Content starts

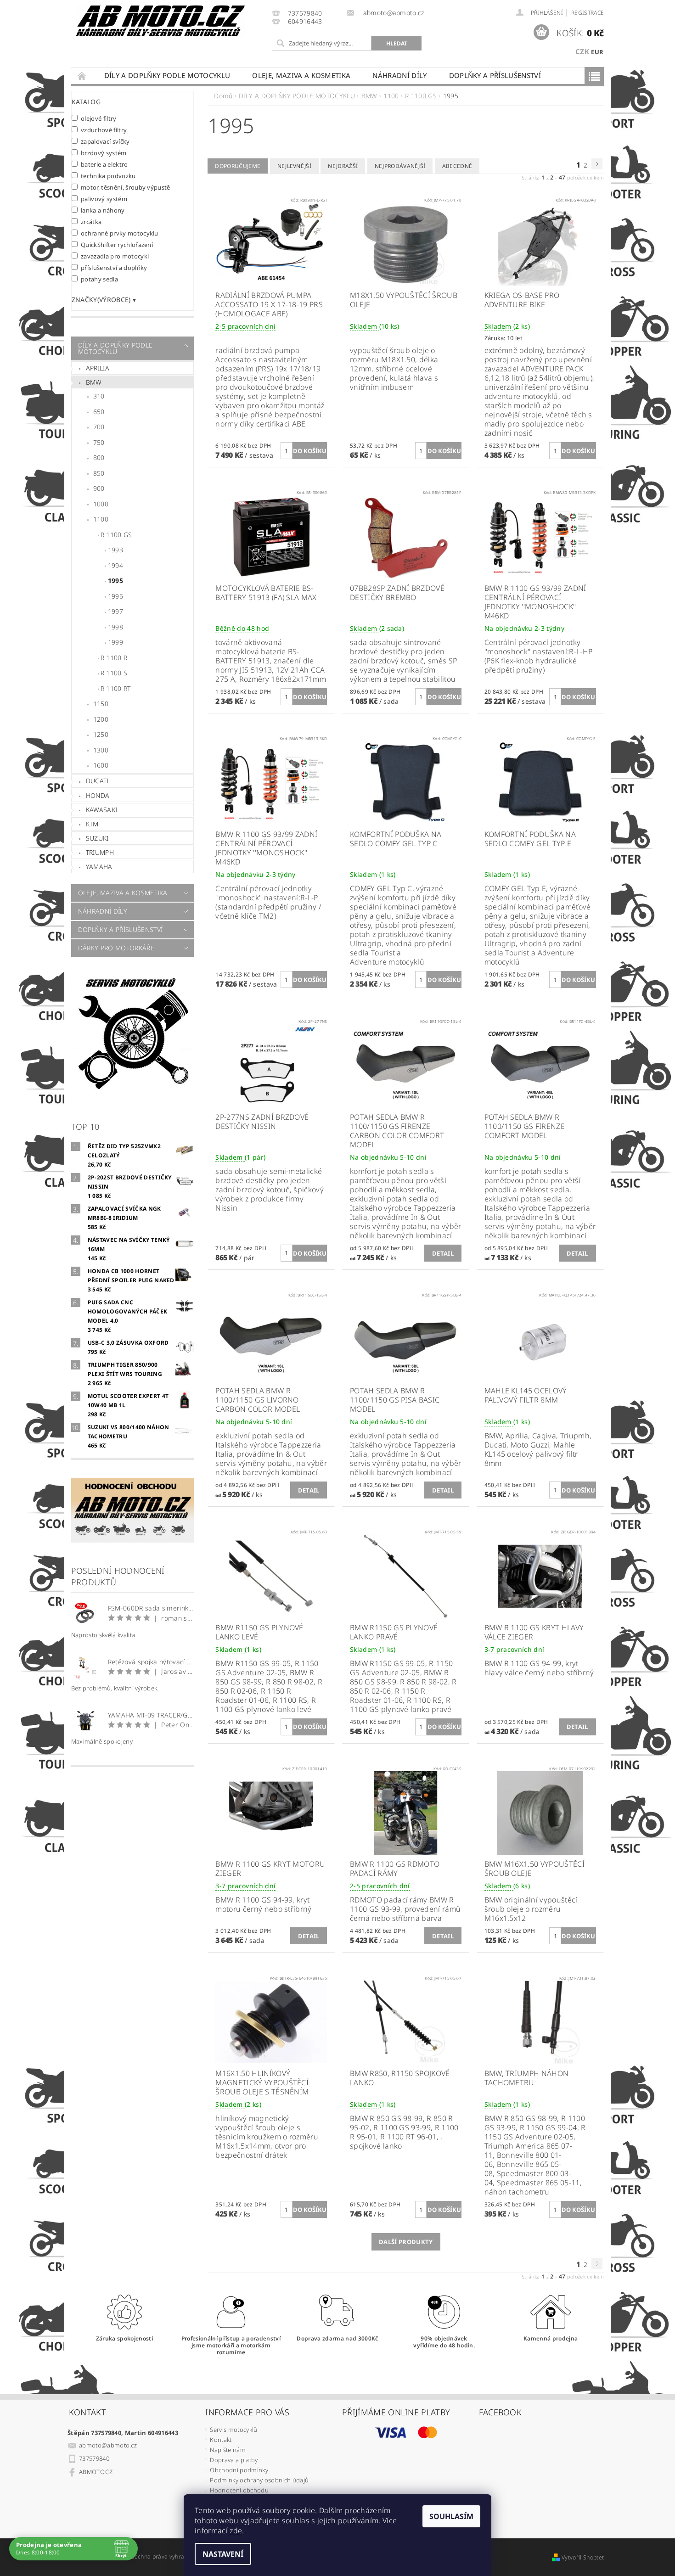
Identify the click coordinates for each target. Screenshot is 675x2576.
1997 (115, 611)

Content ends
Content starts

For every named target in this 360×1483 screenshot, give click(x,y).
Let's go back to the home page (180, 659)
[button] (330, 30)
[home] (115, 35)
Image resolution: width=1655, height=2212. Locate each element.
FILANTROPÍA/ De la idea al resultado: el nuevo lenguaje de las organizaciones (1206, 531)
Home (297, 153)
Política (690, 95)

Content ends
Content starts

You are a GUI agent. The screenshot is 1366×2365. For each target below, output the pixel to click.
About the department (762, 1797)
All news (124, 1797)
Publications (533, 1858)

Content ends

Required action: Copy verbatim, from the listing above, each line from the one containing "[home] (115, 35)" down to the one containing "Política (690, 95)", inclusive.

Answer to this exercise:
[home] (115, 35)
Image resolution: width=1655, height=2212. Locate each element.
FILANTROPÍA/ De la idea al resultado: el nuevo lenguaje de las organizaciones (1206, 531)
Home (297, 153)
Política (690, 95)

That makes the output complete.